Copyright: Public Domain

Curator: Fritz Bamberger's pencil drawing, "Amalfi," captures a cityscape with a wonderful interplay of geometric forms. Editor: My immediate reaction is its delicate, almost ethereal quality. It feels like a memory or a dream captured lightly on paper. The faint pencil strokes evoke a sense of transience. Curator: Right. Consider the means of production here. The pencil, the paper, the artist’s hand… These materials represent not only Bambergers’s perspective, but all the people who mined the graphite and manufactured and sold the art supplies, allowing the creation and circulation of imagery that reinforced power structures and colonial fantasies. Editor: That’s a very layered way to think about this seemingly simple landscape. I am struck by how the artist uses these basic materials to portray a real place in a very accessible and direct manner. The focus seems less about artifice and more about conveying an authentic experience. What is so very authentic about sketching such location as the Amalfi Coast? What positionality allowed him that travel opportunity? Curator: Precisely! And the absence of color, the monochromatic palette, heightens the geometric composition. There’s an interesting contrast between the organic forms of the trees and the jagged coast against the hard lines of the buildings perched upon the cliffs. It's like a dialectic between nature and human construction. Editor: True. There's this stark juxtaposition evident. I almost wonder what a photograph of this scene, if possible at the time, might have captured. Curator: Perhaps it's this feeling of the hand-drawn that gives the artwork a deeply intimate quality that no photo would capture. It feels deeply human. But what power structure did Bambergers adopt when appropriating this human location as artistic theme? What perspective and agenda did Bamberger reinforce during sketching of Amalfi? What were local interpretations?

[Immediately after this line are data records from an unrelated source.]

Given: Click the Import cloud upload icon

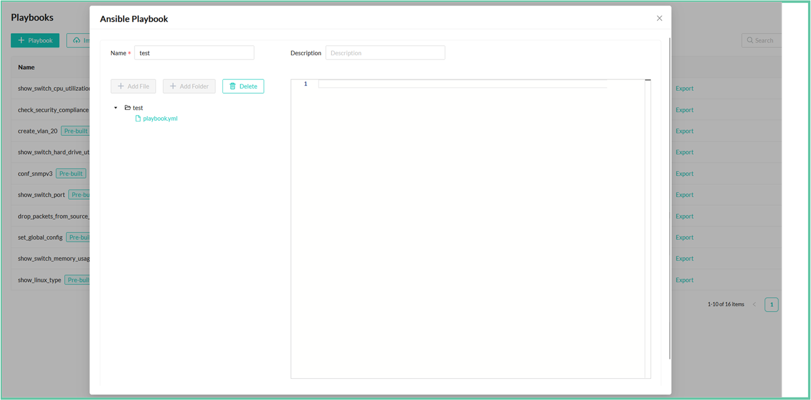Looking at the screenshot, I should point(77,41).
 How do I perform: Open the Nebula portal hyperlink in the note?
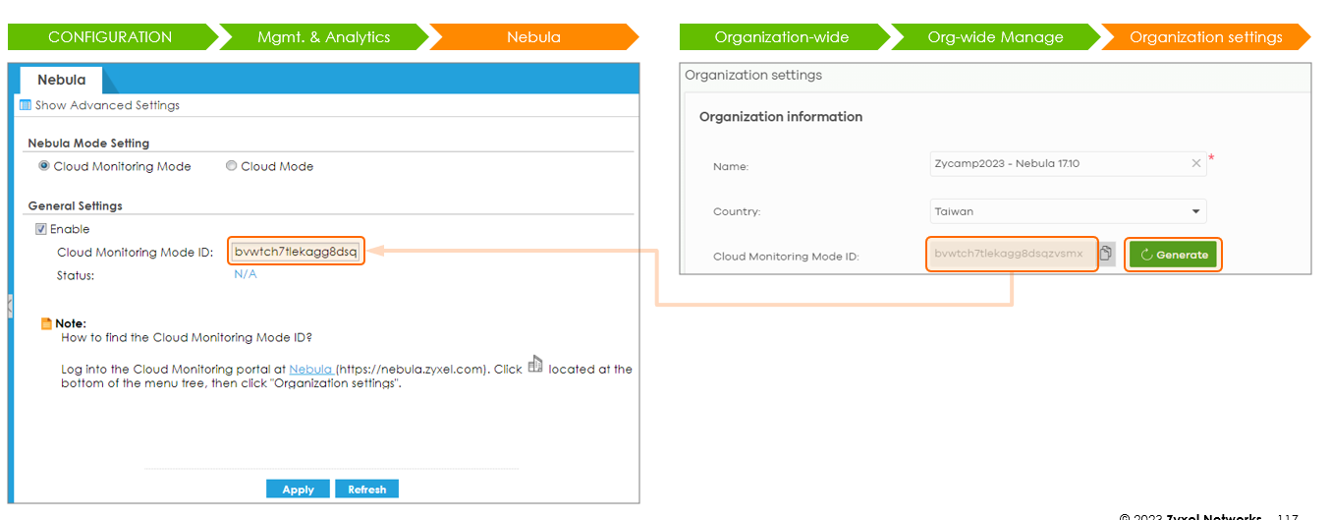tap(310, 370)
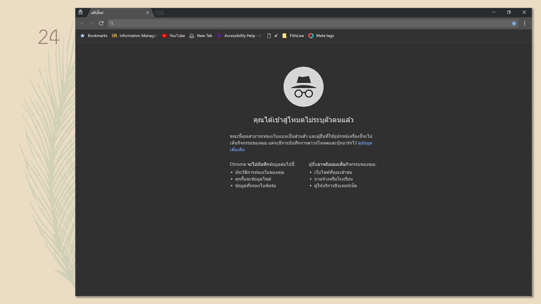Open the YouTube bookmark
This screenshot has width=541, height=304.
click(173, 36)
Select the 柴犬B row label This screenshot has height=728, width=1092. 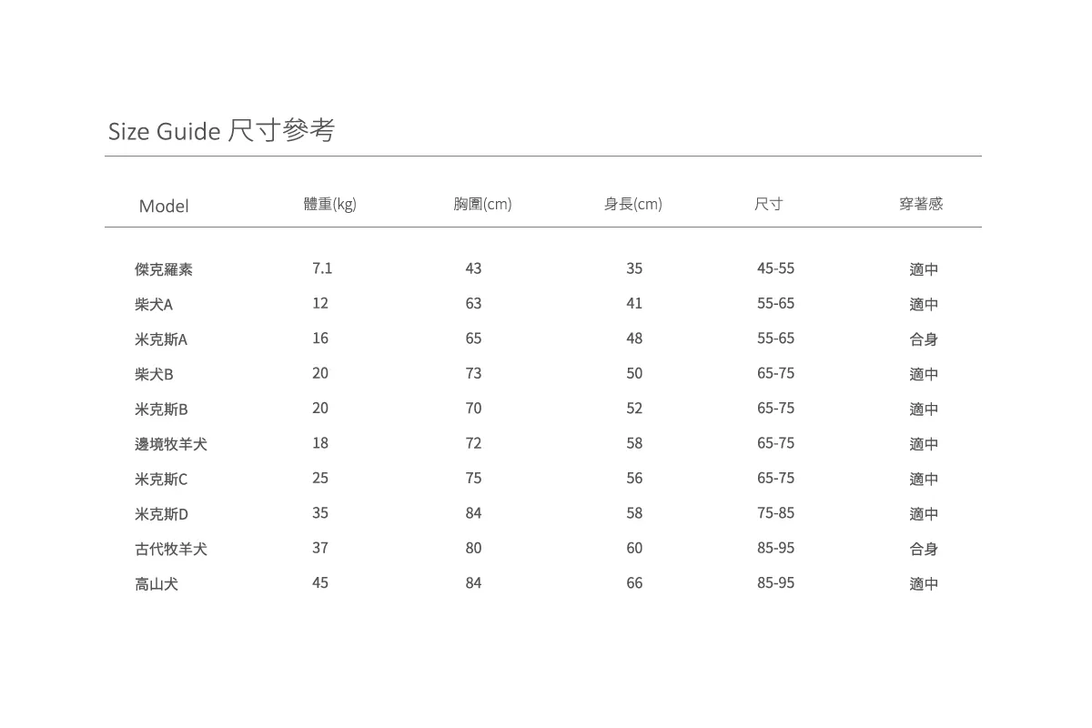pyautogui.click(x=154, y=374)
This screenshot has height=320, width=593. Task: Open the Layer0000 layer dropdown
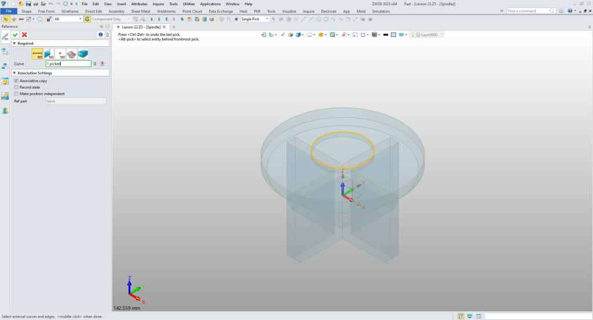coord(441,35)
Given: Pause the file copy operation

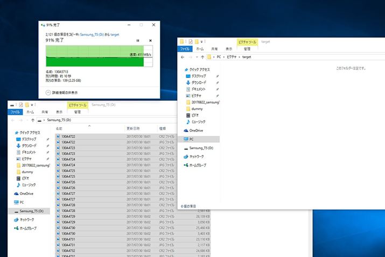Looking at the screenshot, I should point(138,41).
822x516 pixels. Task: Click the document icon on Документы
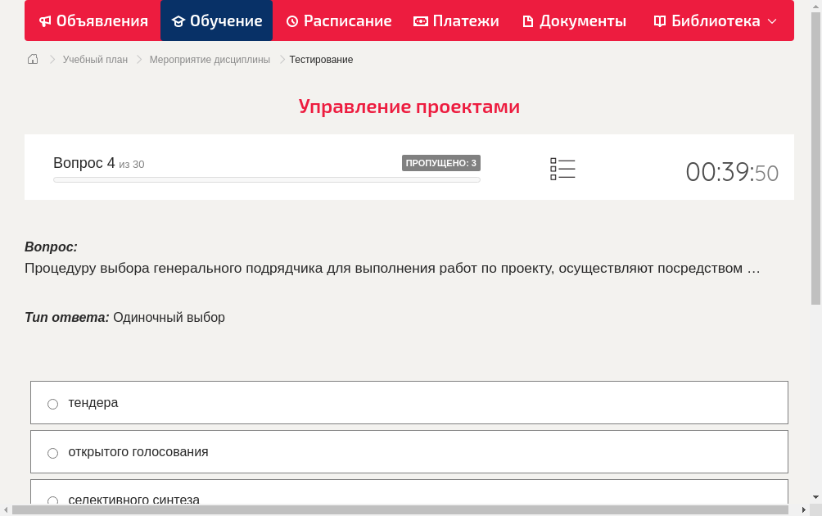[531, 20]
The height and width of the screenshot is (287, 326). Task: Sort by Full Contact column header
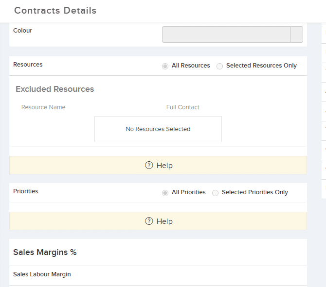(183, 107)
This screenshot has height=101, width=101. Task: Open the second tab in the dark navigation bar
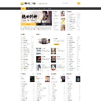tap(29, 9)
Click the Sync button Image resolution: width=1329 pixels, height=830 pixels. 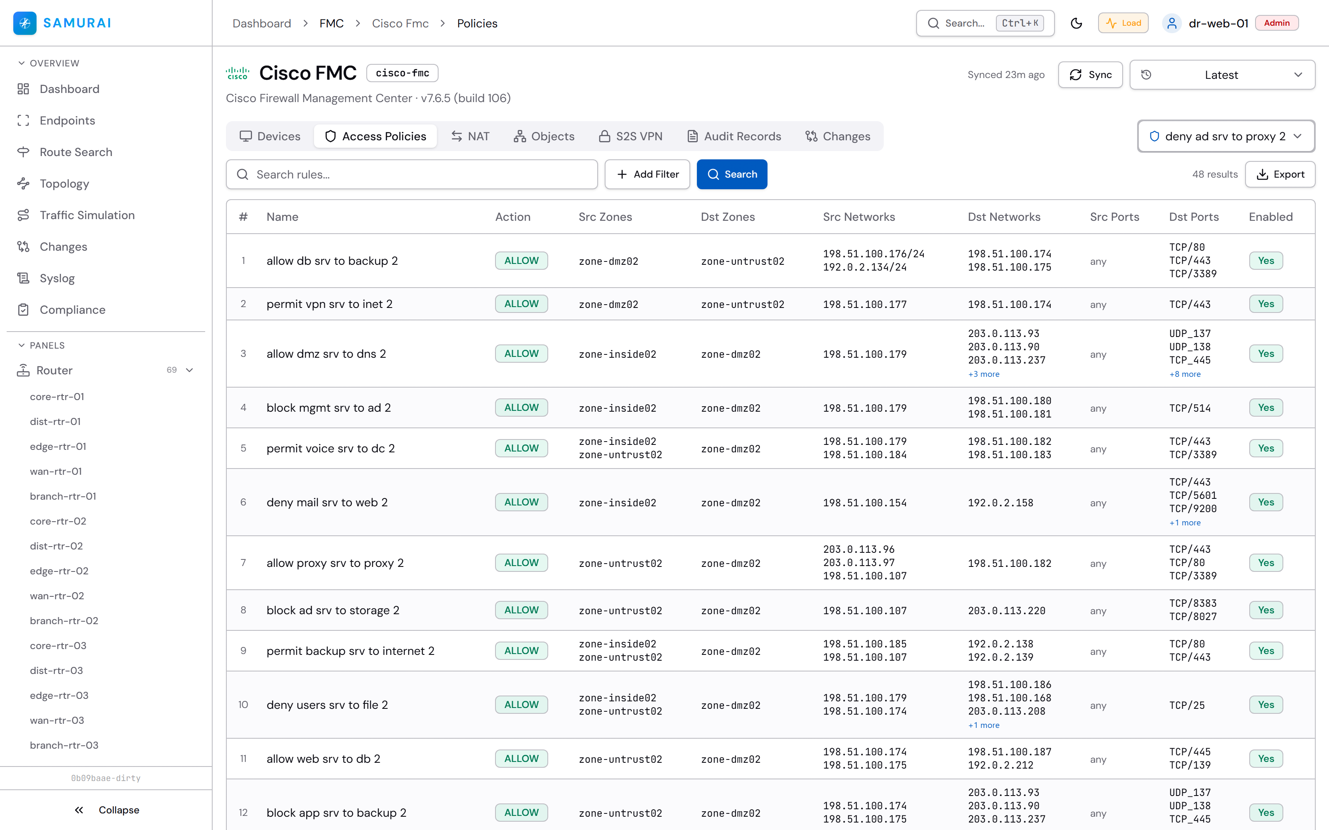click(x=1090, y=75)
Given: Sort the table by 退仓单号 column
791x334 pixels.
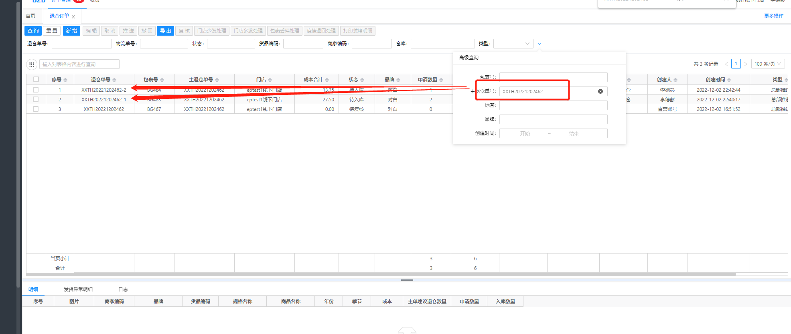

What are other positions? Editor: It seems we are coming at this artwork with equally valuable, if different questions, no? I appreciate how examining its materiality and potential for critique creates such an interesting narrative around the subject and what the scene represents. Curator: Indeed. Understanding those different perspectives can, in their dialectical contrast, lead us to new, even deeper understandings of Bamberger’s “Amalfi”.

Show more

Comments

No comments

Be the first to comment and join the conversation on the ultimate creative platform.